Whether that applies to a tag on a video, though, is unclear. It might actually be easier to verify blank space between glove and back than to verify a tag. It will be interesting to see if these relationships hold, both for plays at first and for plays on the bases with more time, more data, and no transfer rule skewing the numbers at second.
Where the intuition is much more straightforward is in the idea put forth by broadcasters, who in this case are absolutely right in saying that the longer a challenge goes, the worse it is for the challenging team. Sort of.
The shortest replays are the ones that confirm the call, while the longest ones are the ones that get the exact same result in the call standing. After a certain point, it can certainly be said that the longer it goes, the worse the result for the manager who made the challenge.

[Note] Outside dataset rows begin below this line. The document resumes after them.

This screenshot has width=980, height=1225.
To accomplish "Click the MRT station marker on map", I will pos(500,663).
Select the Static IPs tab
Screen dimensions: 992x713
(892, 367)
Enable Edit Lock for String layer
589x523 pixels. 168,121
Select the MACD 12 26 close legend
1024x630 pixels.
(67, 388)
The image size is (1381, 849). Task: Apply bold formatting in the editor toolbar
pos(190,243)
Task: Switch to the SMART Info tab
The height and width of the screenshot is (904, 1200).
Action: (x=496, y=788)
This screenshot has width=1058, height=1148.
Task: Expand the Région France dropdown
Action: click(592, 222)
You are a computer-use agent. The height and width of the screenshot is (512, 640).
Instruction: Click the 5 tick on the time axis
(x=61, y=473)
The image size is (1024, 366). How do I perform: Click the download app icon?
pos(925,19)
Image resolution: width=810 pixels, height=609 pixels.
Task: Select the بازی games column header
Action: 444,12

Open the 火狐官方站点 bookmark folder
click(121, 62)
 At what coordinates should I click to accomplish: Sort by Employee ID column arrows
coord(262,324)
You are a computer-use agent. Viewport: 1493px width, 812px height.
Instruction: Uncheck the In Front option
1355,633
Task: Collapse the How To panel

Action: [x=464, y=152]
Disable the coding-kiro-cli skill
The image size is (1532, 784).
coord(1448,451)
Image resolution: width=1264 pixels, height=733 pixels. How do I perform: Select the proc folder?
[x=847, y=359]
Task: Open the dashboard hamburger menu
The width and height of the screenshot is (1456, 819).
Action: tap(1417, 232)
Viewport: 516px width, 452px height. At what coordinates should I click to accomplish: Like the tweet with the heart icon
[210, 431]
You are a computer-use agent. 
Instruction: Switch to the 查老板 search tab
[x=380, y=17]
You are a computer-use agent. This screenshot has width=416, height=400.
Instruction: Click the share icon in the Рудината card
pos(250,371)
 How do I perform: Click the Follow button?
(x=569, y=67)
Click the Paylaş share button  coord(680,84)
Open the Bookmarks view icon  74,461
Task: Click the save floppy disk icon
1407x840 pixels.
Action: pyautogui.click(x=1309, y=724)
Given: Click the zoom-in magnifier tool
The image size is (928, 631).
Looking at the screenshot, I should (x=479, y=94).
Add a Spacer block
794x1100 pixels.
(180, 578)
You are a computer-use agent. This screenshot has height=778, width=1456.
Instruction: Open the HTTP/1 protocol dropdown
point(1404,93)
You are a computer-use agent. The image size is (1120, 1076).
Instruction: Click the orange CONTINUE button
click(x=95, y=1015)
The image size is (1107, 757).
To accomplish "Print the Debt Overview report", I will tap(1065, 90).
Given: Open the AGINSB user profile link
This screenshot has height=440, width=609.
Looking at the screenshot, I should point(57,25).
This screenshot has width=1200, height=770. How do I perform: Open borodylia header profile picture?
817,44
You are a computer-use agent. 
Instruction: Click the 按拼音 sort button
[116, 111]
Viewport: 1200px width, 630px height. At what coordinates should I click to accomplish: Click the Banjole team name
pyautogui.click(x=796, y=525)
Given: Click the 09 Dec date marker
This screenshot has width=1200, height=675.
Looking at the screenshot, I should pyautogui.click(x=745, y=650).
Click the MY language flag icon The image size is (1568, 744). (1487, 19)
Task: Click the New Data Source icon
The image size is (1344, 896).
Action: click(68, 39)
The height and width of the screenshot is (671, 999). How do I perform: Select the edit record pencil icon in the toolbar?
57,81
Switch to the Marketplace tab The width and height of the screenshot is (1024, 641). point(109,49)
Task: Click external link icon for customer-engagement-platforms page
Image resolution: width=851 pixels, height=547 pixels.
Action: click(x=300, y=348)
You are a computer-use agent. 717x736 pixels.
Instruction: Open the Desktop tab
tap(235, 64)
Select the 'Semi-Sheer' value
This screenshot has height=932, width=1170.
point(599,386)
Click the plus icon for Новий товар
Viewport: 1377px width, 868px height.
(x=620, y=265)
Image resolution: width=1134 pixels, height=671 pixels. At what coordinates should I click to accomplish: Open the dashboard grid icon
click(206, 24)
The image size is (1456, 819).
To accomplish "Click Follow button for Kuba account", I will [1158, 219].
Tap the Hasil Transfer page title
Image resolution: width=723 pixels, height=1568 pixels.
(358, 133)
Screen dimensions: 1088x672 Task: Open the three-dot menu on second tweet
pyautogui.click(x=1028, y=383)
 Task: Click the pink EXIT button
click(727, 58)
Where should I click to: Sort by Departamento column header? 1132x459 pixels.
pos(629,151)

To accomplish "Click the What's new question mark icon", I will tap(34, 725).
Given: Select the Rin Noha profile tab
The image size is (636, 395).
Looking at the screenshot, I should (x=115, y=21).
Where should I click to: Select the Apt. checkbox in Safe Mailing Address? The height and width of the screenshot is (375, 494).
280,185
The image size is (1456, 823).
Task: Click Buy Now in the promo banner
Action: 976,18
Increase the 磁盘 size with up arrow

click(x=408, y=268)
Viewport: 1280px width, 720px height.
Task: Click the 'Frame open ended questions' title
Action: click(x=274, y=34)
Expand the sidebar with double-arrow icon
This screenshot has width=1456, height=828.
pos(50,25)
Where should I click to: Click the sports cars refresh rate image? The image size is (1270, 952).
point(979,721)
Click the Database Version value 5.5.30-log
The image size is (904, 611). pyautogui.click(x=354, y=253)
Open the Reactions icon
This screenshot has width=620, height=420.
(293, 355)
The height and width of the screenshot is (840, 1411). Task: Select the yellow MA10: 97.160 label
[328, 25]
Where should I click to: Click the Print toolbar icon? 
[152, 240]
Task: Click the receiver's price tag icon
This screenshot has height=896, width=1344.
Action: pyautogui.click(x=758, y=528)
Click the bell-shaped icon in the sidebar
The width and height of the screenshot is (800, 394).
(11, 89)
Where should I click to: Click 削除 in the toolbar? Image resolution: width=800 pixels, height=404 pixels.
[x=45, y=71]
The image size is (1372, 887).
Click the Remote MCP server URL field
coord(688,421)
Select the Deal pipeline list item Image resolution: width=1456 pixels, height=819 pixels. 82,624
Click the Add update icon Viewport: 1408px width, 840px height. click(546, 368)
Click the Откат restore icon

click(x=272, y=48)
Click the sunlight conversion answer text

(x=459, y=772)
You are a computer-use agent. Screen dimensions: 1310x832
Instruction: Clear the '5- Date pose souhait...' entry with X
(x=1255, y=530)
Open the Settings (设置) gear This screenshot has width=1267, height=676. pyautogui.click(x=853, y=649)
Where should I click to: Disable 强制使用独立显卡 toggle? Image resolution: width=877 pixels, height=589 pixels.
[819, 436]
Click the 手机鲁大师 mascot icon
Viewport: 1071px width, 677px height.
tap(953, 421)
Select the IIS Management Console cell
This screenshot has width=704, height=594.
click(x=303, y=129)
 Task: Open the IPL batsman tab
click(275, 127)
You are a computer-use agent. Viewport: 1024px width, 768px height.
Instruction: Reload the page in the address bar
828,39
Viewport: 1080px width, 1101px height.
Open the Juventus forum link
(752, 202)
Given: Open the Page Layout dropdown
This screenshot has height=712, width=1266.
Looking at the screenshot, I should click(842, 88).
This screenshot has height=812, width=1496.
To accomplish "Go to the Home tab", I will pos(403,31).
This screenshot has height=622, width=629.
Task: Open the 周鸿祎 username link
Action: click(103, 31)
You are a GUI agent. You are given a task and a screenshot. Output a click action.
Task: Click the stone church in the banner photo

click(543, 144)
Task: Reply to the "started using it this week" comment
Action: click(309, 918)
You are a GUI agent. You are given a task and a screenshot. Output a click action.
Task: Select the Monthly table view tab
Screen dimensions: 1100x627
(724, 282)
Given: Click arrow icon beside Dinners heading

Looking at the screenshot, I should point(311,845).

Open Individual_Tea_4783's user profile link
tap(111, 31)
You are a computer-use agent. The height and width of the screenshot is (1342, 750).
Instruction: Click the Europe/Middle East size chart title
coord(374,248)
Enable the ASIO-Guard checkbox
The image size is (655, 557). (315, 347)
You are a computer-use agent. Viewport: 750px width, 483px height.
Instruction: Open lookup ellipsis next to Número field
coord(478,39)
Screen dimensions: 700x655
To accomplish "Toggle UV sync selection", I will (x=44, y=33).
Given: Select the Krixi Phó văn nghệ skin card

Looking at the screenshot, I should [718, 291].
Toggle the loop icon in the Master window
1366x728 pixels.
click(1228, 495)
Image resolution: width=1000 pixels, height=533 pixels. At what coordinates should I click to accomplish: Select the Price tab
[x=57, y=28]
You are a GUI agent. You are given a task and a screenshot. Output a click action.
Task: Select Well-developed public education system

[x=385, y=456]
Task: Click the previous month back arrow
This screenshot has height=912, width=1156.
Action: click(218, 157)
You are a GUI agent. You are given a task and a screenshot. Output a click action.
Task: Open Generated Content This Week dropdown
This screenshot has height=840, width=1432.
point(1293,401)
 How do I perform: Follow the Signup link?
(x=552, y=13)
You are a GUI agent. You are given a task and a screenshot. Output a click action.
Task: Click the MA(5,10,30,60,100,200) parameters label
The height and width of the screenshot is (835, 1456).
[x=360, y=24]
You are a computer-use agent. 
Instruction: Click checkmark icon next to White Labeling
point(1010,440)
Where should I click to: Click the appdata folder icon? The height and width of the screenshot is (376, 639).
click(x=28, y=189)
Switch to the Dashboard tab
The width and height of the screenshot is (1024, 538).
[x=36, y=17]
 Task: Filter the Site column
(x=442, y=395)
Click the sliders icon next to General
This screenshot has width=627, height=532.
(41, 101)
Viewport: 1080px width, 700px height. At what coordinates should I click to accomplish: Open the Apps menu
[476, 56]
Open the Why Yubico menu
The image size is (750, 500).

Two months into the process without a lot of major hangups, the goals should be to lower those numbers. Hurdle suggested another change, desiring a camera angle that aims directly down the first base line to get a better view of plays at the bag, but most of the room for improvement will be in the flow of the process. And again, that average time counts only from challenge to verdict, not the time that the manager is stalling.
If there’s a major tweak in the offseason, it might not need to be in penalizing a team that makes frivolous challenges, but to enforce some time limits and regulate when a play can be challenged afterward. But two months in, the system has been working—albeit slowly working—with less funny business than anticipated, given how quickly it was all thrown together.